Also spricht alles dafür, dass die Mitte der Gesellschaft die Diskussion nicht länger meidet, sondern sie aus sich heraus mit aller Kraft reklamiert und vorantreibt, keine Scheu zeigt, Tabus anzusprechen, Prinzipien abzuklopfen und zu formulieren, Limitationen zu benennen, kulturelle Entwicklungs- ebenso wie Bruchlinien zu beschreiben, um im Zuge all dieser Auseinandersetzung eine gemeinsame, verbindende Basis zu formulieren und – den radikalen Krakeelern an den Rändern nachhaltig Boden zu entziehen. Mehr noch aber, um allen anderen Orientierung zu bieten, das Lesen und Verstehen der Gesellschaft zu ermöglichen. Genauso wie die Teilhabe, die Leitkultur immer wieder zu debattieren und an ihrer Fortschreibung mitzuwirken. (fksk, 26.11.23)

Woche 05 – Waldhäuslheimat

Woche 49 des russischen Kriegs gegen die Ukraine.
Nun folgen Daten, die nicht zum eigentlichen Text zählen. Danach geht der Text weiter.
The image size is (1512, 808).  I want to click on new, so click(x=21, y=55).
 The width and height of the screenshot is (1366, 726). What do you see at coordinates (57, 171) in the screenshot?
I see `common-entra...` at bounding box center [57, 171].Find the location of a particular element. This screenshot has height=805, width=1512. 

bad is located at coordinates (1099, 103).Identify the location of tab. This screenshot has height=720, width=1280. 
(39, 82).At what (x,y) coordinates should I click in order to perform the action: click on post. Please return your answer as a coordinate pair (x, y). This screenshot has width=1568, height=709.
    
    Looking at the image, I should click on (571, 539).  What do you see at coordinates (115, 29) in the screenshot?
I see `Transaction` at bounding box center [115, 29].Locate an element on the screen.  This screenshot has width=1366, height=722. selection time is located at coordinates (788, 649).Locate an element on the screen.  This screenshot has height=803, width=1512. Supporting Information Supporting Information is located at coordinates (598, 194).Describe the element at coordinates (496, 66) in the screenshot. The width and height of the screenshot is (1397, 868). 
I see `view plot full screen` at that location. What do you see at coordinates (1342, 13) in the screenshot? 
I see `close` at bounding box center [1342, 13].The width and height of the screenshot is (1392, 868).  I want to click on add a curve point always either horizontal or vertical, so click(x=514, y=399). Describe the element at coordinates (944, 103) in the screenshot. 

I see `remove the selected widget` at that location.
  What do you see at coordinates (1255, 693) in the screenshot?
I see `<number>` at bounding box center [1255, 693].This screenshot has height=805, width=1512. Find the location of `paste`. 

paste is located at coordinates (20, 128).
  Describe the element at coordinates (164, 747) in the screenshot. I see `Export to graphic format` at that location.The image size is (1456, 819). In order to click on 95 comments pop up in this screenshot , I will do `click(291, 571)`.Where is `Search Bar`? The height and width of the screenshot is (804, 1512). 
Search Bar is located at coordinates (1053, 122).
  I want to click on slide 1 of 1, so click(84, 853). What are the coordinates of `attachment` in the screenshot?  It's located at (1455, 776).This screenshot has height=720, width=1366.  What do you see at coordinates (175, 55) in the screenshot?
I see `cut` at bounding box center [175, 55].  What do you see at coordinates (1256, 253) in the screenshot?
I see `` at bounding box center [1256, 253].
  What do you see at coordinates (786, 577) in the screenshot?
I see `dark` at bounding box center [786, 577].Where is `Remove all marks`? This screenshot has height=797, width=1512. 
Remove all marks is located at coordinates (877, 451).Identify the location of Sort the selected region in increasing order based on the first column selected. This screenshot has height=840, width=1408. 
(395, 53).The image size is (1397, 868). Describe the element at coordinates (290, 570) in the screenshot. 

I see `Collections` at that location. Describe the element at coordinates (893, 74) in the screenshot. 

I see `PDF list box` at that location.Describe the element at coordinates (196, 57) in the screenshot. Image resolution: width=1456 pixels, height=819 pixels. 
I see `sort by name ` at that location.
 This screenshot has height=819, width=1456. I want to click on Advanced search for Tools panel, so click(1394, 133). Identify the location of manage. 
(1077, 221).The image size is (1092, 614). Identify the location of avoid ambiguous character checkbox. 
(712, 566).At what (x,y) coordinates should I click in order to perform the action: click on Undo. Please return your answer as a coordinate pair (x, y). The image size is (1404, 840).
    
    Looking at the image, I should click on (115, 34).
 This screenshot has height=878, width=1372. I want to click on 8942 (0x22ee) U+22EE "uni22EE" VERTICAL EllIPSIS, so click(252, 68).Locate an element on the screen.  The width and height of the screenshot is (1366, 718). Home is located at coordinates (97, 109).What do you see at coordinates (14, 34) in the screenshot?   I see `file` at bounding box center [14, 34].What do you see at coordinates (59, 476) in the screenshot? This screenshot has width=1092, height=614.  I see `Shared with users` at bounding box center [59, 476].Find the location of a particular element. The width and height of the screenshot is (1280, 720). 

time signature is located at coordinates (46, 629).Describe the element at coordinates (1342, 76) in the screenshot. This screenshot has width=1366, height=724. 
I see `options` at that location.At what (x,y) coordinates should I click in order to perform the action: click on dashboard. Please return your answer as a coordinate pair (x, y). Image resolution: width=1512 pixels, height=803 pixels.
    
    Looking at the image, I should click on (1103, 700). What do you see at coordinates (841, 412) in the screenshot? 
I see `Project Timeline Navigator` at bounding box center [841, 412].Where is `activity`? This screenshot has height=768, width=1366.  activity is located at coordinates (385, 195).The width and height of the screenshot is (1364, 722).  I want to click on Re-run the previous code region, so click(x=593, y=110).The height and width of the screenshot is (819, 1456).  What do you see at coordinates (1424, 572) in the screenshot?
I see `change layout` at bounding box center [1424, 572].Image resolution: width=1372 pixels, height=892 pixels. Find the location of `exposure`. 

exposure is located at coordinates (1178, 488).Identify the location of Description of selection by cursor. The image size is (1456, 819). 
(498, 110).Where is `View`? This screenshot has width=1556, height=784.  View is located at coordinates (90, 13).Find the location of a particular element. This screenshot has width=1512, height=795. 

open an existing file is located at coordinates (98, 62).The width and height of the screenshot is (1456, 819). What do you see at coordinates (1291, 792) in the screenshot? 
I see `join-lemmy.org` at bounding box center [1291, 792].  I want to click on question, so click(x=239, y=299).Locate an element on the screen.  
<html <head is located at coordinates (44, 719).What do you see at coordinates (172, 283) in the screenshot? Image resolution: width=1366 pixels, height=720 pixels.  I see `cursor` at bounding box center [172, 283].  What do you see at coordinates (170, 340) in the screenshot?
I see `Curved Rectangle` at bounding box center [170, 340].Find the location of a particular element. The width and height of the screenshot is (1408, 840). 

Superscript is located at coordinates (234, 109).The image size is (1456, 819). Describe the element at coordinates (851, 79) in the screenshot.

Während Putin in Wolgo- vulgo Stalingrad die Feier zum Sieg über das Ende der 6. deutschen Armee vor 80 Jahren nutzt, um Deutschland wegen seiner Panzerlieferungen zu drohen, tobt in und um Bakhmut unvermindert eine Schlacht, bei der die russische Seite Soldaten und Söldner Welle auf Welle gegen die ukrainischen Stellungen wirft und dabei horrende eigene Verluste an Menschenleben billigend in Kauf nimmt. Nach vorsichtigen Schätzungen aus den USA und Großbritannien hat die russische Armee mitsamt ihren Söldnertruppen bereits rund 200.000 Mann verloren. Weitere 300.000 Mann stehen in den besetzten Gebieten bereit, eine neue Offensive gegen die Ukraine durchzuführen, um Putins Traum vom wiedergewonnenen Imperium neuen Schwung zu verleihen.

© Geran de Klerk/unsplash.com

Währenddessen macht sich in Österreich ein Herr Waldhäusl Luft und erklärt Wiener Schülerinnen mit Migrationshintergrund vor laufenden TV-Kameras, wären sie nicht in Wien, wäre Wien wieder Wien. Herr Waldhäusl ist dank des Proporzes  „Asyllandesrat“ in Niederösterreich, FPÖ-Politiker, macht laut Landeshauptfrau Mikl-Leitner einen „ordentlichen Job“ und stammt aus dem nördlichen Zipfel des Waldviertels, von wo die Menschen abwandern. Nach Wien. Zum Beispiel.

Die Schülerinnen erfahren nun Solidarität von EU- und Verfassungsministerin Edtstadler über den Wiener Bürgermeister Ludwig bis hin zur liberalen Nationalratsabgeordneten Krisper, Nichtregierungsorganisationen und Medien. Es ist einer jener inzwischen rar gewordenen Momente, in denen jenseits der Rechtsaußen agierenden Freiheitlichen parteiübergreifend Konsens herrscht.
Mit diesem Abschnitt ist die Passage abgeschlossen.